Try it :: Print each line below verbatim, skipping every picture.

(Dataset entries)
- - -

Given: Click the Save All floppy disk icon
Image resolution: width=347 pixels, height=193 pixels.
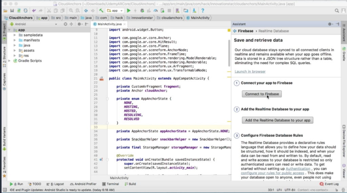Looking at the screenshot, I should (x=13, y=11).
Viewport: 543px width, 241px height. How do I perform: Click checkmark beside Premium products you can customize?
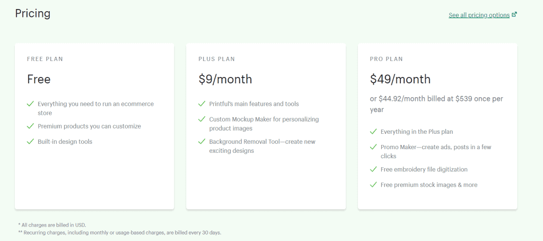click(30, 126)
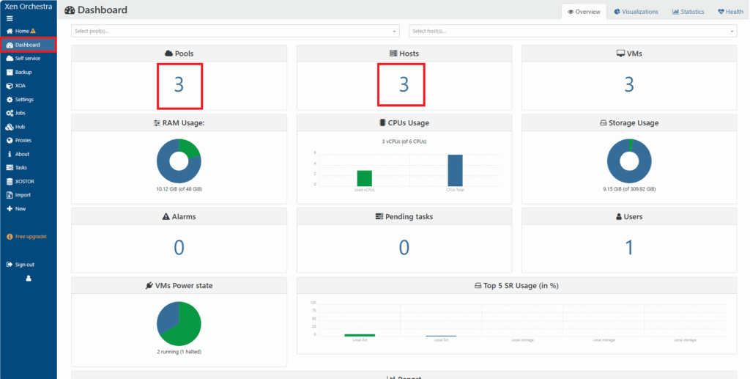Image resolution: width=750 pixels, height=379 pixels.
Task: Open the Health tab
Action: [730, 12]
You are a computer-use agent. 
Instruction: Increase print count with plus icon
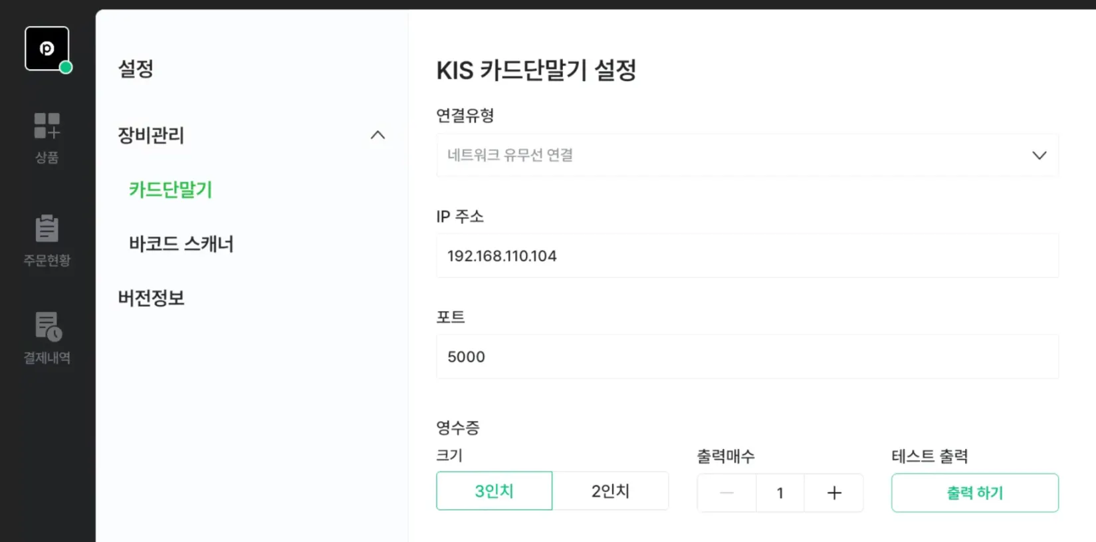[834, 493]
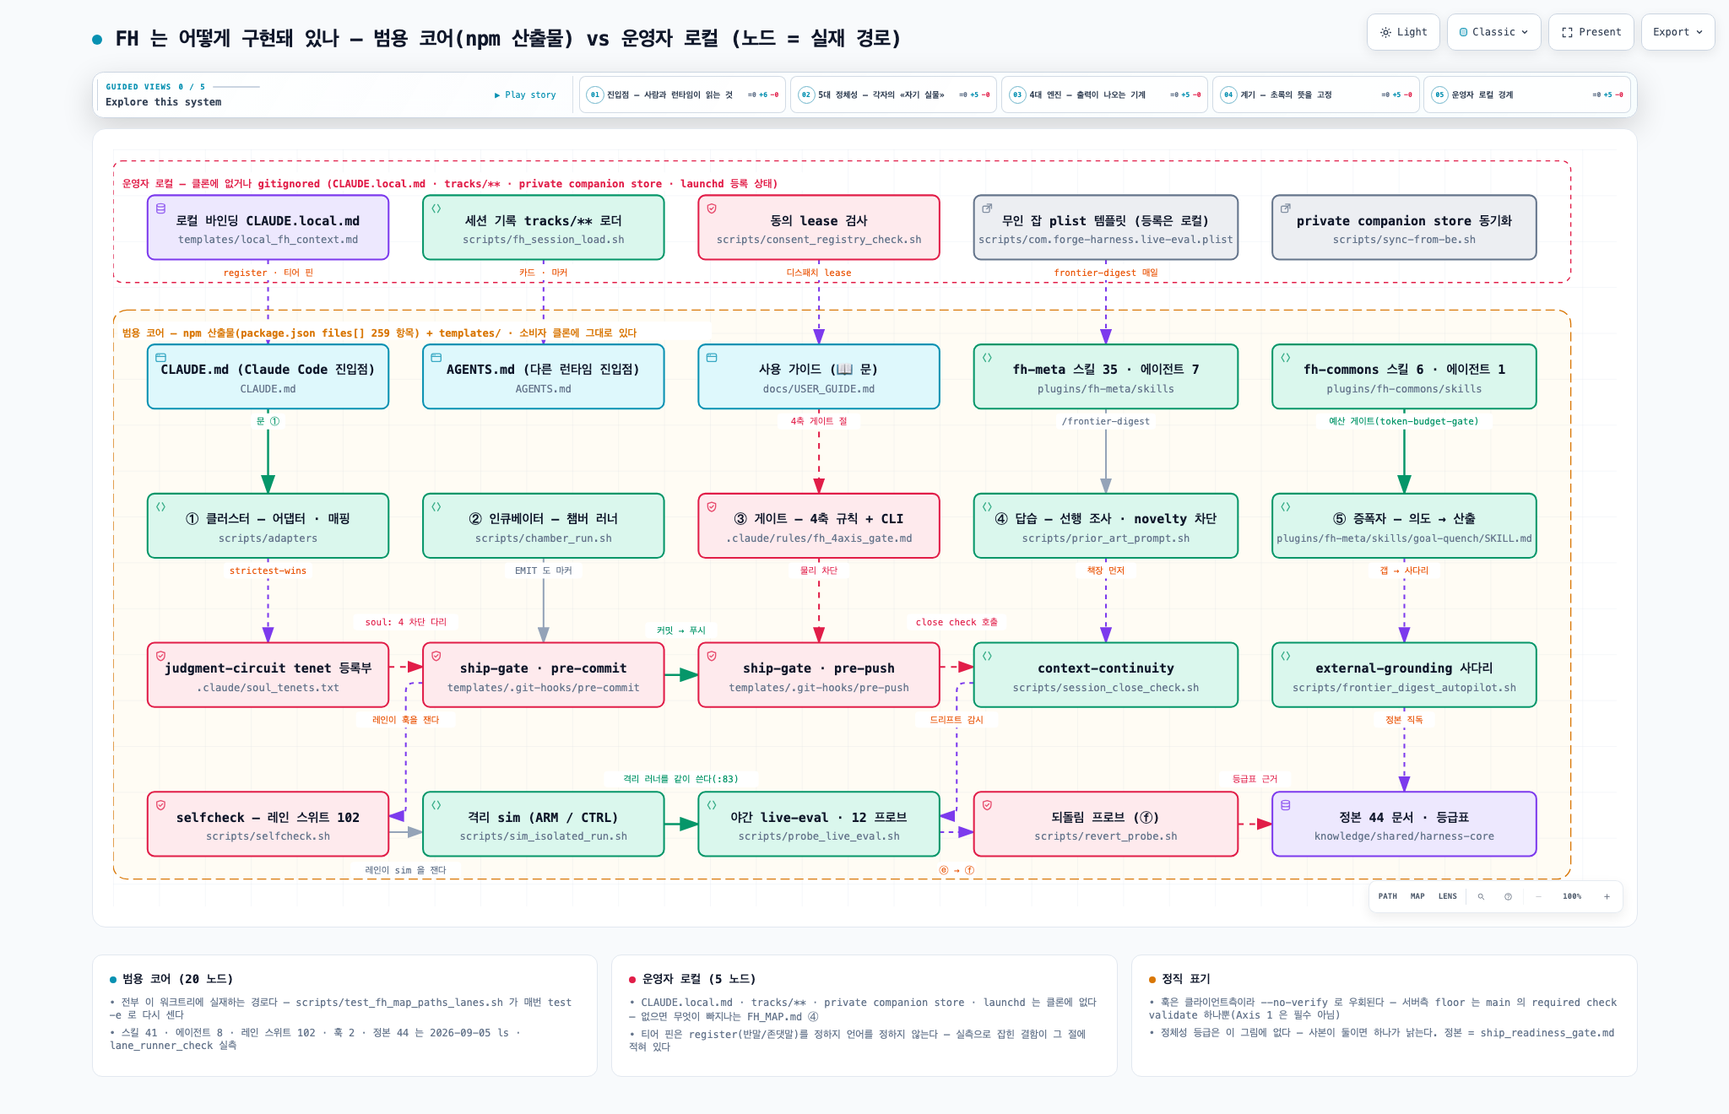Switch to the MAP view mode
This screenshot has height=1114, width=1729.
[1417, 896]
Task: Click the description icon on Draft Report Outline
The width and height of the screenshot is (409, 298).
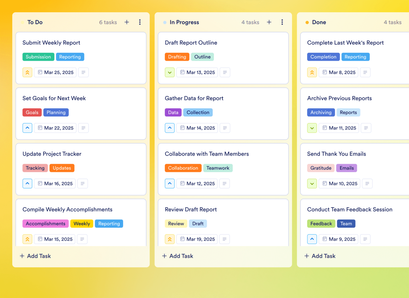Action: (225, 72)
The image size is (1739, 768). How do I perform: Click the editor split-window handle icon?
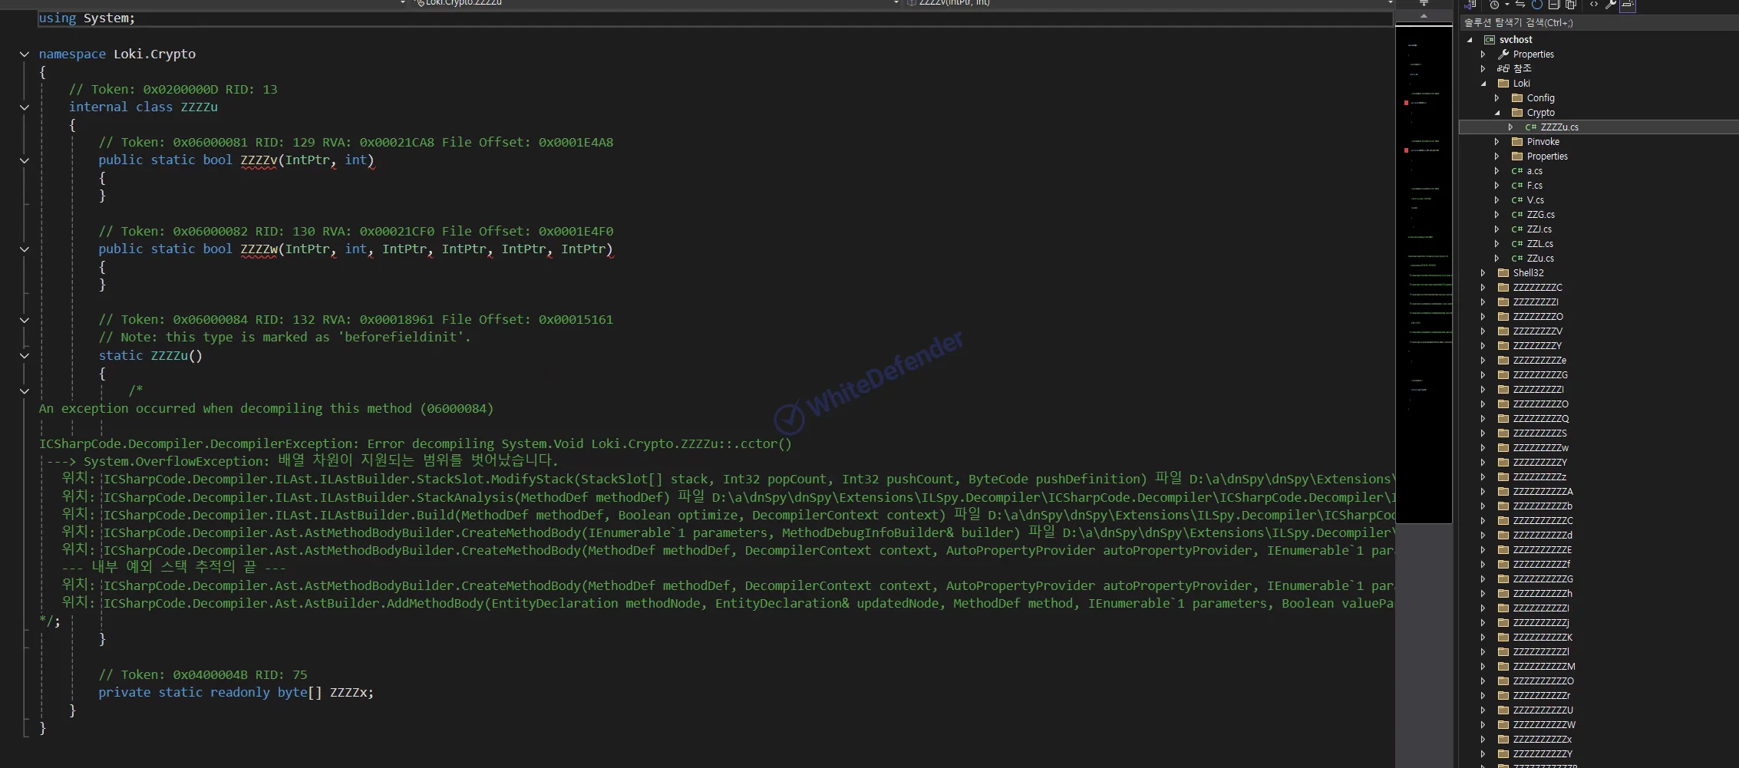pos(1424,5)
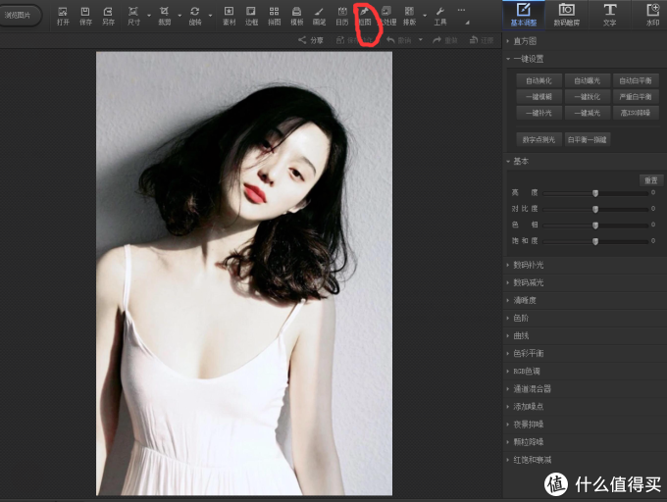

- - -

Written solution ::
Given: Click the Save All floppy disk icon
Image resolution: width=347 pixels, height=193 pixels.
Looking at the screenshot, I should (x=13, y=11).
Viewport: 543px width, 241px height. How do I perform: Click checkmark beside Premium products you can customize?
click(30, 126)
Image resolution: width=750 pixels, height=379 pixels.
Task: Open the Health tab
Action: [730, 12]
You are a computer-use agent. 
Instruction: Increase print count with plus icon
[834, 493]
Switch to the MAP view mode
This screenshot has height=1114, width=1729.
[1417, 896]
Task: Click the description icon on Draft Report Outline
The width and height of the screenshot is (409, 298).
Action: (225, 72)
The image size is (1739, 768). How do I perform: Click the editor split-window handle icon?
pos(1424,5)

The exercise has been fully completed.